Surgeons did not used to be this highly esteemed. In medieval Europe, the messy business of surgery was often a sideline practiced by barbers and dentists, lowly professions compared to the learned ranks of physicians, who kept their clothes clean and handed out carefully penned prescriptions. People turned to surgeons only as a last resort. The Catholic Church had long had an issue with dissecting corpses, with the result that most surgeons had to learn on still-living patients—obviously with variable success. Yet once Holland had declared itself for the Protestant side, the taboo against cutting open cadavers was slowly relaxed, and doctors could finally study the subcutaneous world.
In the Middle Ages, the inside of the human body had been as much a terra incognita as the far-off Indies, and the first explorers of hearts and spleens made discoveries that were often just as surprising as those made by da Gama and Columbus. What they found often contradicted what they’d read in the erudite textbooks of Galen’s apostles. But perhaps more important, it was the empirical approach of Tulp and his colleagues that made the Galenic model—that exquisitely constructed house of cards built of deductive reason—wobble at its foundations. Over and over in seventeenth-century texts, you read the revolutionary refrain that since the ancients had lived in another time and place, they could hardly be regarded as the source of all knowledge. The humoral system was not yet thrown out the window, but it was precariously balanced on the ledge, with competing systems making its hold on medical orthodoxy ever more tentative. What happened then is just what happens today when medical opinion begins to shift: the public got confused. As far as spices went, who knew where they were now supposed to fit in the people’s diet?

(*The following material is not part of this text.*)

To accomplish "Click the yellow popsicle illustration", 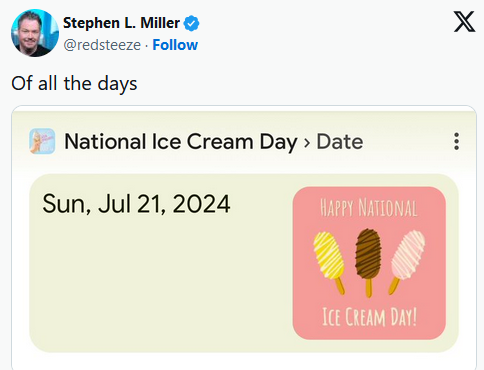I will click(330, 263).
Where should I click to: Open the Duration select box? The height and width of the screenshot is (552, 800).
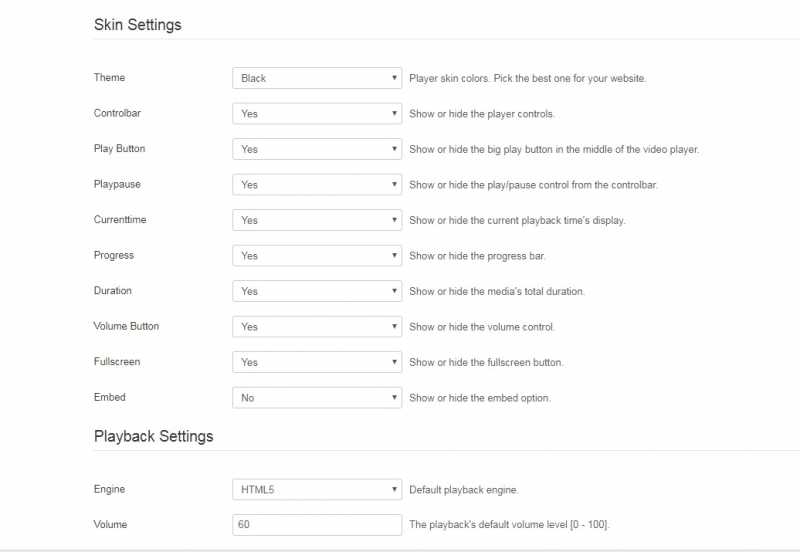pyautogui.click(x=316, y=291)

Whereas spices’ overseas origin had once been a selling point, now it became controversial—at least, in some quarters. The Portuguese and Castilian voyages in search of Christians and spices had come home with reports of hundreds, if not thousands, of plants nobody in Europe had ever heard of and plenty of specimens, too. Dietitians and naturalists had the prodigious task of sorting them all out so they could be plugged into the humoral system. Many of the new plants were viewed with suspicion. (Famously, tomatoes and potatoes were long considered toxic.) Arguments simmered about whether imported plants and medicines were well suited to Europeans. According to the xenophobic camp, when God created the world, he had provided all that was necessary for each group of people in their own backyard—thus, local medicines like chamomile and henbane were better for curing local ills than exotic cloves and nutmeg. Conveniently, this happened to align with the opinions of those Calvinist preachers who regarded the likes of cinnamon and cloves not as missives from paradise but as the harvest of a pagan and hedonistic soil. As such, they were sure to beguile men away from a decent, God-fearing life, a life that could come only from a diet of homegrown turnips and spice-free cheese.
While the religious climate in the Netherlands may have become more tolerant toward slicing into cadavers, Protestants and Papists alike became ever more puritanical when it came to the pleasures of living flesh. Eating well (however that was defined) was increasingly seen as the problem rather than the solution, as it had been earlier. The diet books make this change in medical opinion abundantly clear. Ken Albala, an American food historian who has studied the early nutrition guides, points to a shift from fifteenth-century books—which are generally tolerant and, at times, even promote the pleasures of the table (Platina’s bestselling
De honesta voluptate et valetudine
means “On Honest Pleasure and Good Health,” after all)—to a more preachy and uptight approach that has no use for fine cooking. In 1530, Luis Lobera de Ávila, a Spanish dietitian, could still advise his readers to “eat all that is most delectable and delicious for it is also the most nourishing.” By the seventeenth century, you are more likely to read opinions such as those of Leonard Lessius, the author of a popular lifestyle guide, who ranted against “lickorish cooking” and “curious dressing of meats.”